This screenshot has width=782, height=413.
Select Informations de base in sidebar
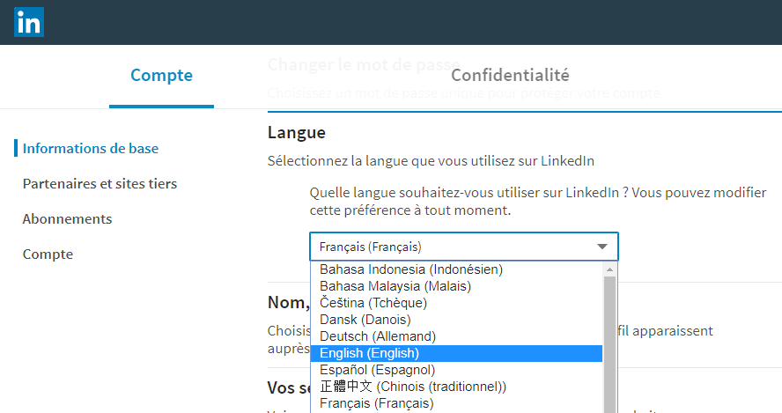click(x=91, y=148)
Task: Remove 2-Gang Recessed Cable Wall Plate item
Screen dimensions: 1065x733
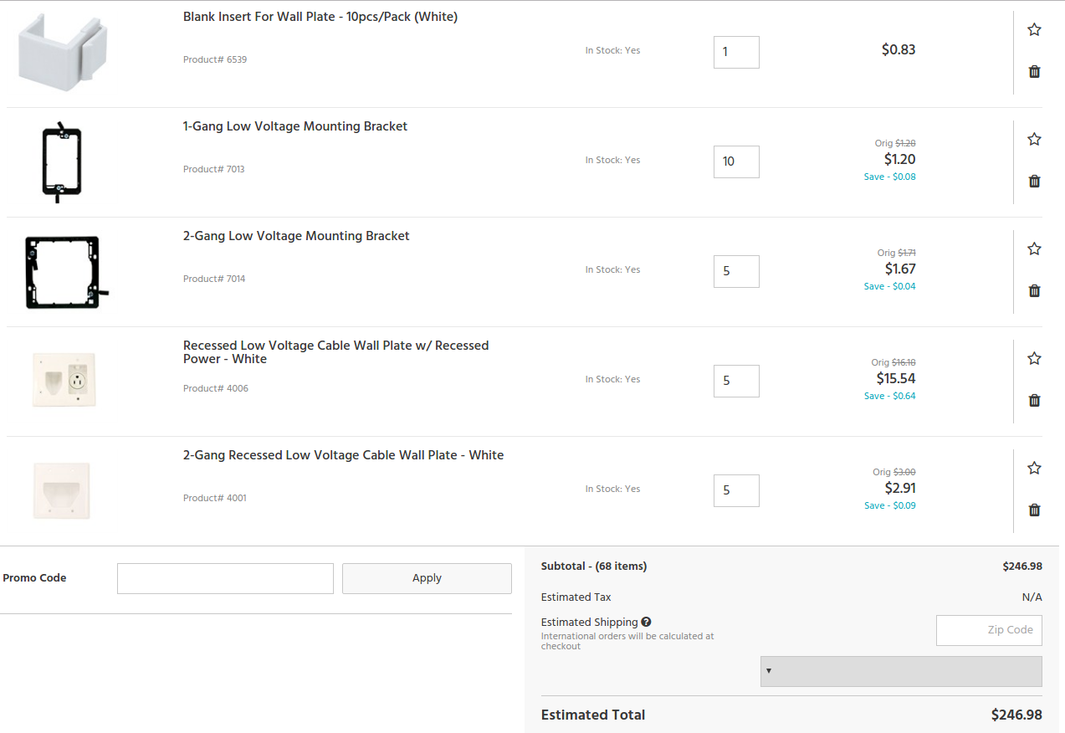Action: pos(1034,510)
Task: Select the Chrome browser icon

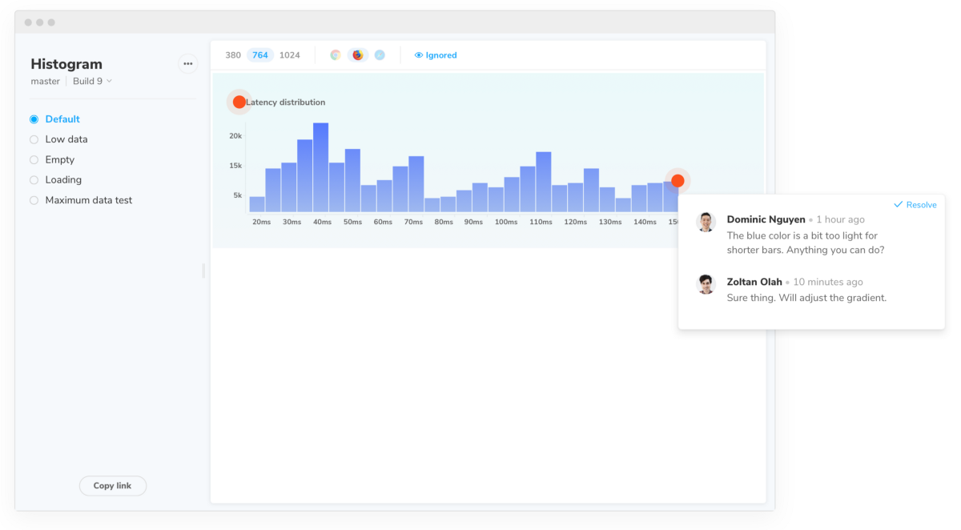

::::::::

• Task item: Give back an exact copy of only the lines from the one with "Task: Remove 2-Gang" through the final line of the material, both included. Pictures do not belong in it.

• Solution:
Task: Remove 2-Gang Recessed Cable Wall Plate item
Screen dimensions: 1065x733
Action: pos(1034,510)
Task: Select the Chrome browser icon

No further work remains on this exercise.